Il Salvini che per “dare battaglia” deve andare sotto palazzo Chigi con una ventina di figuranti a rivendicare «il Natale con i nonni lontani» fa tenerezza. Oggi anche una parte dell’opinione pubblica di centrodestra chiede addirittura restrizioni maggiori contro il Covid e le periodiche rilevazioni SWG, per esempio, segnalano con poche variazioni un largo consenso verso le limitazioni imposte dal governo, comprese quelle riguardanti le festività di fine anno.

Mentre le intenzioni di voto per i principali partiti sono sostanzialmente stabili.
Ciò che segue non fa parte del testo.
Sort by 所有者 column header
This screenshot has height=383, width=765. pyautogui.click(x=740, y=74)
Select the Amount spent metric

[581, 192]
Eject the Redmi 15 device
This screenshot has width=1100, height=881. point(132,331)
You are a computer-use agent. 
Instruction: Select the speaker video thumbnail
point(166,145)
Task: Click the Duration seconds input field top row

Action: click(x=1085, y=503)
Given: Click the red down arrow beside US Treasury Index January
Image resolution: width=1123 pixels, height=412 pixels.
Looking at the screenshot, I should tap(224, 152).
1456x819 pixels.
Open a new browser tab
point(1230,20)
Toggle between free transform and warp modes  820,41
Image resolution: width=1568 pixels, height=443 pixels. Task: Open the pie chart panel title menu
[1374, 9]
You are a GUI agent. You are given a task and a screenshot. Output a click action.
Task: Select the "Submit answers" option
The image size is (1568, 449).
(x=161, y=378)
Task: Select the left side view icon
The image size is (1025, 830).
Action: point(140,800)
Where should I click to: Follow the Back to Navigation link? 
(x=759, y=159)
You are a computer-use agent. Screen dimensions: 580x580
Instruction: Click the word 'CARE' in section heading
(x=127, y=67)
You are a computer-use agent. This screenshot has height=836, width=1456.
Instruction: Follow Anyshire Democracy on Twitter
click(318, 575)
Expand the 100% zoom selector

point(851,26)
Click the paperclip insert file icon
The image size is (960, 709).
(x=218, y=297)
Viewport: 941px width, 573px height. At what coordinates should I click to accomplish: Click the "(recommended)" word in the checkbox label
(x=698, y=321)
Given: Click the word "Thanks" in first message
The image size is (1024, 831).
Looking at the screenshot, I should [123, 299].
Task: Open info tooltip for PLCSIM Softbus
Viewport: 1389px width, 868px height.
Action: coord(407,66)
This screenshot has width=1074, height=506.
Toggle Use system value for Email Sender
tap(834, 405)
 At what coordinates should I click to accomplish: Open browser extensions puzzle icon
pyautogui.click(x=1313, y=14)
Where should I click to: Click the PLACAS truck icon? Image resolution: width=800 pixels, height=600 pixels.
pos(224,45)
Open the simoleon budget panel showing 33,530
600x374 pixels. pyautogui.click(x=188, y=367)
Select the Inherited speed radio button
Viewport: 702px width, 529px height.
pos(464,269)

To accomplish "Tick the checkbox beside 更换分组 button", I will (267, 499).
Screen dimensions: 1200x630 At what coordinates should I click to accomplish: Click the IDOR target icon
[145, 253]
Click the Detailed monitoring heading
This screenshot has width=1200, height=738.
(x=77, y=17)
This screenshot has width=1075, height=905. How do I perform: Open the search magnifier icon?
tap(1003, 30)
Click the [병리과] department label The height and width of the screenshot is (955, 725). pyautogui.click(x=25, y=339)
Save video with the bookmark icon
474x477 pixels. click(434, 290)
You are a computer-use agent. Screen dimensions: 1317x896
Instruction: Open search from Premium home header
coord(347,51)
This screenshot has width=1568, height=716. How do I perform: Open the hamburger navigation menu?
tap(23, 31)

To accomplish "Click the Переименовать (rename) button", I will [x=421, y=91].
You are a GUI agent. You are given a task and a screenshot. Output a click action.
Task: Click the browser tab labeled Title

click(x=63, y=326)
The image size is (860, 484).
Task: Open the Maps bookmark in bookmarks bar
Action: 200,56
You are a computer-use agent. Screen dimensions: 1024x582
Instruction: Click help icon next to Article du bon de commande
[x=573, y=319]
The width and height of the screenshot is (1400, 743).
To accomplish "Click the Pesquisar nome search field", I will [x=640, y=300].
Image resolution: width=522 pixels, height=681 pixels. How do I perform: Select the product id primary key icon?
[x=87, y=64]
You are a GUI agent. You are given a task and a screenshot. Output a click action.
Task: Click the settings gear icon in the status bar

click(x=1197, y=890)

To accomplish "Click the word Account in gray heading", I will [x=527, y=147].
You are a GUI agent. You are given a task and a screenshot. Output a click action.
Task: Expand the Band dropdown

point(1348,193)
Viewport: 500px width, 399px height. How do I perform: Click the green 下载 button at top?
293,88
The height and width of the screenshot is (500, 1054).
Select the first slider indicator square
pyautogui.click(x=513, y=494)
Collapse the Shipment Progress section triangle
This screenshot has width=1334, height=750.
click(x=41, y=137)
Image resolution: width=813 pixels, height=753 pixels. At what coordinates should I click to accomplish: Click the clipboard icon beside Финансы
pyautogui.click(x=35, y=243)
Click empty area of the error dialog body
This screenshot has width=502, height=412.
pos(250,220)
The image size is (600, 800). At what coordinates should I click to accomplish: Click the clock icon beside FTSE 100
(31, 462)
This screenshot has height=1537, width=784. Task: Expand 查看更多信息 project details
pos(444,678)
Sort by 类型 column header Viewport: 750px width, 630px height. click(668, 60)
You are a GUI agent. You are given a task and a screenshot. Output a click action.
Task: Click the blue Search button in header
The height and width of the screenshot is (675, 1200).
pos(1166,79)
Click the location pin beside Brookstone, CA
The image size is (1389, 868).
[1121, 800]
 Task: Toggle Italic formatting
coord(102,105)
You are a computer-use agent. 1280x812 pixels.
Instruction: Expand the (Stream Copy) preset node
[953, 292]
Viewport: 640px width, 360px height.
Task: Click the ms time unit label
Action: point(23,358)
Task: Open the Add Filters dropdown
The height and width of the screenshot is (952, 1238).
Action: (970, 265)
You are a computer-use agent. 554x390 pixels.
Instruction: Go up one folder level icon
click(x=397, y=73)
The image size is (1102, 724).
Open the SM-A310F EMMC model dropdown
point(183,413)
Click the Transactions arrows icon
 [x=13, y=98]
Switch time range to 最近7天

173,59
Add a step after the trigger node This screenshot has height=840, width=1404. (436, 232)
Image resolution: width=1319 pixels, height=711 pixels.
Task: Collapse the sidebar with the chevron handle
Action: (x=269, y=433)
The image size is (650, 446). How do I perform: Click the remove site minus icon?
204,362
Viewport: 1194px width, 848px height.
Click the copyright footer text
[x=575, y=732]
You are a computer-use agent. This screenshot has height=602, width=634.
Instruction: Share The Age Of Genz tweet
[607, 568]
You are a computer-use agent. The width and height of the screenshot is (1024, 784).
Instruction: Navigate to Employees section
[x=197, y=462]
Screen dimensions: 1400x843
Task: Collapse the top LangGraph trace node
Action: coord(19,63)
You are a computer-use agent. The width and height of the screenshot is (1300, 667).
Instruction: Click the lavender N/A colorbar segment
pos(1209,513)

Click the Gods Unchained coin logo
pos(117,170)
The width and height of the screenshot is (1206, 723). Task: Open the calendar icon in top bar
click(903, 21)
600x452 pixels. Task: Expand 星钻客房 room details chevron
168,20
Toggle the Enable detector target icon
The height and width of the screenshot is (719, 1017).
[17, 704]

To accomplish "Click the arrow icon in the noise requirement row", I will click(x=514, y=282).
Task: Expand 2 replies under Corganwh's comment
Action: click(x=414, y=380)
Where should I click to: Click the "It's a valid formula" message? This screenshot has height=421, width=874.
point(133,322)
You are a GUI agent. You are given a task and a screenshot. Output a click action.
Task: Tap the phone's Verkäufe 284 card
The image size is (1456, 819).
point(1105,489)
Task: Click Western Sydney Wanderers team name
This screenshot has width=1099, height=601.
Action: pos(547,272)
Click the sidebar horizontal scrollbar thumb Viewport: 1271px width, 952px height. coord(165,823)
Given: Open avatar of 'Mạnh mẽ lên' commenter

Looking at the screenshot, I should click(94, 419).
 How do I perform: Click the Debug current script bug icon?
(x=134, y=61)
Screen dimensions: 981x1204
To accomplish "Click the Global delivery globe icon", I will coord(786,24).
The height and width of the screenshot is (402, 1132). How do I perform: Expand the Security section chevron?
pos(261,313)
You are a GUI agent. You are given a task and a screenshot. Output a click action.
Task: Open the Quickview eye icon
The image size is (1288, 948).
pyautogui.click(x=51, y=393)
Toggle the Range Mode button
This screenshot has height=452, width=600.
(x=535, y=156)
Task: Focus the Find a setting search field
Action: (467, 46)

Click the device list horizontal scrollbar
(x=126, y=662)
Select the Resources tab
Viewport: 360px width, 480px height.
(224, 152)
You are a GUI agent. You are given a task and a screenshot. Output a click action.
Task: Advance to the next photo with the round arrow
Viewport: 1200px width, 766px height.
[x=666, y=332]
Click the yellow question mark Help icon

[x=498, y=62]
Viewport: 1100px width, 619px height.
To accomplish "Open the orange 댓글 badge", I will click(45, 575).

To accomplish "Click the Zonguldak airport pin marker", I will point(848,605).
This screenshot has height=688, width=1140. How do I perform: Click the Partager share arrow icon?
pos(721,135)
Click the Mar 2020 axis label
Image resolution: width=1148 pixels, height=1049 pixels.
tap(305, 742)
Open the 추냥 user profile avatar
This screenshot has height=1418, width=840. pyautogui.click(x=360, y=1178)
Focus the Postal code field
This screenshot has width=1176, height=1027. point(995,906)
Nel frattempo, i Cinque Stelle hanno abbandonato il Vaffa (la V identitaria di quel Movimento diventato presto partito), sono diventati parte dell’establishment, si sono riallineati verso il centrosinistra tanto che a questo punto non stupirebbe nessuno se avessero già informalmente chiesto l’ingresso in S&D (il gruppo parlamentare europeo dei Democratici e Socialisti), a maggior ragione dopo che i loro 4 eurodeputati sovranisti “amici di Dibba” sono fuoriusciti per entrati nella pancia dei Verdi, uno dei partiti più pro-Europa del parlamento europeo.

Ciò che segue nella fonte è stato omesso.